吳确一勺蛋糕下肚,默默為自己辯駁了一下。
“抑制劑打多了的副作用你也不是不知道,控制信息素的精力又要增加,以後發情期就是折磨你的開端!”
吳确嚼蛋糕的嘴停下,現在皺眉都讓常陽感覺可憐巴巴的。
但事實是吳确疑惑,吳确不解,吳确早就做好心理準備了。
這事兒主打一個忍字,已經時刻準備着。
窗戶外綠意盎然,萬丈蒼穹上,雲騰似海,前幾日雨水的潮濕早被太陽的光暈烘幹。
“我就是個搞學術的老頭子,我也沒什麼能辦的。”劉教授劉紹坐在轉轉椅上,把自己的過肩花白頭發攏了幾下,表情依舊惬意。
“這事兒老師您得說點什麼啊,您之前提過的那個孩子,他也在這個活動裡呢。”
辦公室裡隻有兩人,劉紹面對自己親手交出來的學生,沒什麼架子,在轉椅上開始舒服眯眼。
康銀河給劉紹倒了杯水,她曾經也是劉紹的學生,當時劉紹還是副教授,嚴厲,肯栽培學生,與他交好的朋友哪個不是專業領域的大拿,肯被他栽培,也是遇到貴人了。
可是可惜自己心理素質不行,也承受不了太多壓力,最後留校教書已經是最好的選擇了。
康銀河歎了口氣,把保溫杯遞過去,看着劉紹把自己的老花鏡帶上,輕輕一笑,“吳确他很堅持參加這個比賽,我覺得到時候可以看看他的表現。

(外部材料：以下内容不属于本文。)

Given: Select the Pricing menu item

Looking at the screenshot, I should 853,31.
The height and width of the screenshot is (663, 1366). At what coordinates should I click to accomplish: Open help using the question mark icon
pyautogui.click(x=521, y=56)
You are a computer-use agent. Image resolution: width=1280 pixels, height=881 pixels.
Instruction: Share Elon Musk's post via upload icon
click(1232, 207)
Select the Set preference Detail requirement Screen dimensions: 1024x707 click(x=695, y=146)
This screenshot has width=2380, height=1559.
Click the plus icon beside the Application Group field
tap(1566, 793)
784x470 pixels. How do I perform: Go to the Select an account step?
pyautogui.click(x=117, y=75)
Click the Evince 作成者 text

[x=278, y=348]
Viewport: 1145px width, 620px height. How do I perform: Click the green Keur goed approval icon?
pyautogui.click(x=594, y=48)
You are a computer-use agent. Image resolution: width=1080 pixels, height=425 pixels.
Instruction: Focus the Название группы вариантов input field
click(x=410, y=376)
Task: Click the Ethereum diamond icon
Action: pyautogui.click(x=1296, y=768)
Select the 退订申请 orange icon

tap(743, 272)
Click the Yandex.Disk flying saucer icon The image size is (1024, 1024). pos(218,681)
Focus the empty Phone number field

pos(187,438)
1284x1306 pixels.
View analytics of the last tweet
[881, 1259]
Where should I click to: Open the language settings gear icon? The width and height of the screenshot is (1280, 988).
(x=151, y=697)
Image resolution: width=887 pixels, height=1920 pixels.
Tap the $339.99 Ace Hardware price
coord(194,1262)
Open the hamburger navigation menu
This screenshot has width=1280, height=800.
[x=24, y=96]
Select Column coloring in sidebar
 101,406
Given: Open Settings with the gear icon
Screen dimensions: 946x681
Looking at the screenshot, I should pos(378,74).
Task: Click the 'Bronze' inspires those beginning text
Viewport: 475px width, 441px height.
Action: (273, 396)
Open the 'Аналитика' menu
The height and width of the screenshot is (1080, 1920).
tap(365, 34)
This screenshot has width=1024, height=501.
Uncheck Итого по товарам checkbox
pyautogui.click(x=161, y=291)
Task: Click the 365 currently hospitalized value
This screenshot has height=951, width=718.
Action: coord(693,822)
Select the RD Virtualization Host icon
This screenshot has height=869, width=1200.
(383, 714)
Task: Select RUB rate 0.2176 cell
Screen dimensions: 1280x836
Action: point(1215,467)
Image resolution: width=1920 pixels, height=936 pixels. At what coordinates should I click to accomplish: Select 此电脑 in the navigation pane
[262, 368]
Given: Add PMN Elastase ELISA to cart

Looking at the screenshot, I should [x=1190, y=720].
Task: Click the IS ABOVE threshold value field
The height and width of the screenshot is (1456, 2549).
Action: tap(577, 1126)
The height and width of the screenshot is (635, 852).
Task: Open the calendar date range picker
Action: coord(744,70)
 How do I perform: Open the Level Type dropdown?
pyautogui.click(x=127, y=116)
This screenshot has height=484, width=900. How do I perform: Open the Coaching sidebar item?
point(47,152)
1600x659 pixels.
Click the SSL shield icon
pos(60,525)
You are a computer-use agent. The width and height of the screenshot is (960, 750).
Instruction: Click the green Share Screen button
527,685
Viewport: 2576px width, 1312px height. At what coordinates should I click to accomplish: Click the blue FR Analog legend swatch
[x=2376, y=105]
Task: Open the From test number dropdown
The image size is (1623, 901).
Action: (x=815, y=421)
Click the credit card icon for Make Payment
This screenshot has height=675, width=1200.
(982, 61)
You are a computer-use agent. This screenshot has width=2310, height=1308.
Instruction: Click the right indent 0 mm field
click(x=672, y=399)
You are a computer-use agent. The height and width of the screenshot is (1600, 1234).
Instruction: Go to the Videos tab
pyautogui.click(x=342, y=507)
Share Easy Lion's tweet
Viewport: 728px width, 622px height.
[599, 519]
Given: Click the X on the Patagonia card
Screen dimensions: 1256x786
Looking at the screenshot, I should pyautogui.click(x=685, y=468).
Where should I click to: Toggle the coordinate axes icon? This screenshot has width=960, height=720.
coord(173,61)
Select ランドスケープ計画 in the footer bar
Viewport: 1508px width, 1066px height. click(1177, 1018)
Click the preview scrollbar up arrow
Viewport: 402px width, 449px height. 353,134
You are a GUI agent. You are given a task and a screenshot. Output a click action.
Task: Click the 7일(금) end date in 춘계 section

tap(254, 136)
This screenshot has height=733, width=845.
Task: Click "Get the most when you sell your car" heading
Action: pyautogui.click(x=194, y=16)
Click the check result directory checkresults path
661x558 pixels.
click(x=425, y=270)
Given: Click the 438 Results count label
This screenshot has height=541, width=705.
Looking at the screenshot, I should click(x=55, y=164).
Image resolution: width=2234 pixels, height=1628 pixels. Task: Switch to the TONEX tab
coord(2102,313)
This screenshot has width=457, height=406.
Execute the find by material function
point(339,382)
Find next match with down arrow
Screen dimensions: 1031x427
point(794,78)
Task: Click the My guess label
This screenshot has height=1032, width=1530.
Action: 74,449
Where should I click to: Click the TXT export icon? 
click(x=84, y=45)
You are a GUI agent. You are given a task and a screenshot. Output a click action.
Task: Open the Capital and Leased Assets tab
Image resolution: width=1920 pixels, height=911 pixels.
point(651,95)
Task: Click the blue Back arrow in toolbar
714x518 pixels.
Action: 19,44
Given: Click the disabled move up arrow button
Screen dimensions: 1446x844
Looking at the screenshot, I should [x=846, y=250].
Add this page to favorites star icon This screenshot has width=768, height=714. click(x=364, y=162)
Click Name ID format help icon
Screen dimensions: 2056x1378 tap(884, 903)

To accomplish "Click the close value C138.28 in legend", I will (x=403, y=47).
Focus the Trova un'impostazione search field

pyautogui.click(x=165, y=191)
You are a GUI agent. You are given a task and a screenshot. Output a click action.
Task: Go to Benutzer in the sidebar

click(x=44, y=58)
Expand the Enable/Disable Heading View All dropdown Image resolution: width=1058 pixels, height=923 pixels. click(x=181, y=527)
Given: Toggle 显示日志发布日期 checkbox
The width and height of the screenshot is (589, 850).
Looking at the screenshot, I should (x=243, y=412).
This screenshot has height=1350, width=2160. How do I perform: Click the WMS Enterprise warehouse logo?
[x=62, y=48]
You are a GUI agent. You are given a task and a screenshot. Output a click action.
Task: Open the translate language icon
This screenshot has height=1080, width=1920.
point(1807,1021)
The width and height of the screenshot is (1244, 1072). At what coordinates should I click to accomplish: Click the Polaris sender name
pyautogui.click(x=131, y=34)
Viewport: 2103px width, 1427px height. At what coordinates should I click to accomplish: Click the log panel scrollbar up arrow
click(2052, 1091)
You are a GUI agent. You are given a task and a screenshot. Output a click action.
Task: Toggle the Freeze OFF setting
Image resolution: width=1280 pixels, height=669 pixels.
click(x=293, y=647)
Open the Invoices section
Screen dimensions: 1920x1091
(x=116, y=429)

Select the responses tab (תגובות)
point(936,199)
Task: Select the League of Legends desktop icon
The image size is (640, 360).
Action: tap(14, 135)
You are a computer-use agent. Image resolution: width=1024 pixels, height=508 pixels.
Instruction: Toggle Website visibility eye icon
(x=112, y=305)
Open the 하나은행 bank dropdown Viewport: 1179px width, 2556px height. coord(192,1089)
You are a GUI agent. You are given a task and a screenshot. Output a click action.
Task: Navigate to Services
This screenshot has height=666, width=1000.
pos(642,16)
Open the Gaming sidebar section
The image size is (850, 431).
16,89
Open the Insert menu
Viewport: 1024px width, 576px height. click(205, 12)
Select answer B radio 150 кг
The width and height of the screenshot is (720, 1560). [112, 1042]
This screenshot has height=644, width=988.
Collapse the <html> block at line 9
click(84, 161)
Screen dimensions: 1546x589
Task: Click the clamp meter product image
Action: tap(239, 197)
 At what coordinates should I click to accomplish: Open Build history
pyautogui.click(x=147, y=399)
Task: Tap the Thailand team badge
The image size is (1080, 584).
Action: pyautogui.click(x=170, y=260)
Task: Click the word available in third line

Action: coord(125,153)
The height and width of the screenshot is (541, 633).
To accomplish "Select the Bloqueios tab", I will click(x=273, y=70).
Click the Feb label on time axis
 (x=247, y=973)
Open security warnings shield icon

”
“那我到場不就好了。”劉紹面對感興趣的學生向來都是能屈能伸肯松口,他翻出一個小本子開始看,指到一個名字劃了下,嘟囔着,“順便幫老季看看有沒有年輕的人才能用。”
“我今天還看到吳确來着。”劉紹又說。
康銀河問:“今天?他上您的課嗎?”
“對啊,上周也來了。”劉紹倚上椅子緩緩轉圈,一個半百小老頭心境意外年輕,他思索道:“他放假去換了個發型,到時候再在台上收拾一下,會很有視覺系搖滾的魅力。”
我怎麼記得上周看見吳确去上課了?
康銀河拿起教案,歪頭。
随即她就想到什麼,嘴唇往回癟,臉上寫滿了她要說的話。
劉紹還是淡定喝茶,擡眼看看自己表情全寫在臉上的學生,忍不住失聲笑道:“銀河啊,你還是一點都藏不住情緒。”
這不是突然想到他幫人上課被你抓了個正着嘛。
康銀河苦悶想着。
劉紹嘿嘿一笑:“沒事兒,我記得他專業成績挺好的,放他一次。”
“那個比賽,下一次比是什麼時候?”
“啊,”康銀河打開手機,看眼日曆說,“還有兩周,已經刷下去一半了,剩下的都挺有意思的。”
劉紹點頭;“行,我看看小年輕們到底怎麼玩。”
“話說吳确跟老師您也不常見,但您印象很深刻呢。”
劉紹的眼神裡沖滿疑惑,他感覺康銀河大概率是在沒話找話:“你忘了前一陣子的omega暴打alpha的社會新聞了嗎?咱學校的,還是剛才咱提過的人。”
“啊?吳确啊?”
康銀河倒抽一口氣,“我也隻是知道有這麼個新聞,還真沒點進去看。”
“這小子啊,很有精神。”劉紹提起這件事就忍不住點頭,“咱學校出了騷擾人的變态,暴打一頓也是應該的。”
“我記得吳确是omega來着,他能打的alpha毫無還手之力,這件事真挺讓我意外的。”